Il semble que la raison de notre marche rapide puisse être largement attribuée à l’époque médiévale et à l’invention de l’horloge.

« Les horloges publiques sont devenues les symboles d’une vie urbaine ordonnée et d’une dévotion religieuse stricte », écrit l’anthropologue Joseph Henrich, expliquant que la diffusion des horloges dans les espaces publics a été à l’origine de la manière dont nous percevons et valorisons le temps aujourd’hui.

Notre obsession pour l’optimisation du temps – marcher plus vite, réaliser des activités et des objectifs plus rapidement, vivre plus longtemps et attribuer une valeur temporelle à nos ambitions – signifie que beaucoup d’entre nous ont perdu la capacité de profiter pleinement des moments en temps réel et de profiter de ce qui nous entoure. . Avec une concentration semblable à celle d’un laser, nous marchons dans les rues, avec l’intention de remonter le temps que nous pensons avoir perdu. Toujours derrière, toujours en courant.

Mais en regardant toujours vers l’avenir, vivons-nous vraiment ?

En étant obligé d’avancer au rythme d’un bambin perpétuellement curieux, j’ai pu constater à quel point notre société est impatiente.
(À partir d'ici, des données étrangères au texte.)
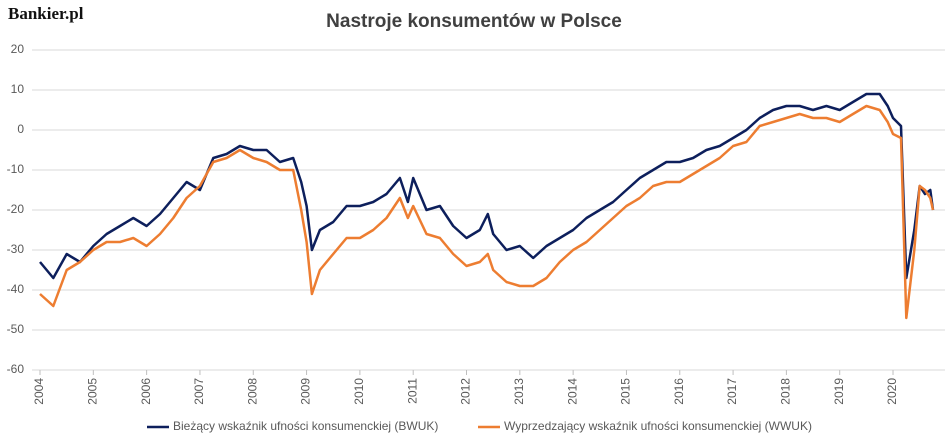  Describe the element at coordinates (16, 329) in the screenshot. I see `y-tick-label: -50` at that location.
Pour chaque sourire indulgent, ma fille et moi aurons un regard de frustration ou un soupir performatif alors que quelqu’un essaie de nous éviter.

Mais il ne faut pas presser un enfant. Comme la nature, ils grandissent et s’épanouissent à leur rythme, quels que soient les adultes qui se précipitent autour d’eux.

Comme l’a récemment dit un ami, « l’un des meilleurs conseils parentaux que j’ai reçus était d’apprécier les voyages lents, car ils ne durent pas si longtemps ». En tant que mère de deux enfants, elle dit y penser quotidiennement lorsque ses enfants s’amusent, font du bricolage et même lorsqu’ils sont ennuyeux lorsqu’elle essaie de sortir.

Peut-être qu’au lieu d’oublier les merveilles de l’errance de l’enfance, nous pourrions prendre une profonde respiration, ralentir, ne serait-ce qu’une minute, et apprécier quelque chose juste pour le plaisir.

Et si c’est trop difficile, sachez que dans quelques mois, le tout-petit qui marche lentement et qui vous frustre sprintera devant vous.

Caroline Zielinski est une écrivaine indépendante basée à Melbourne.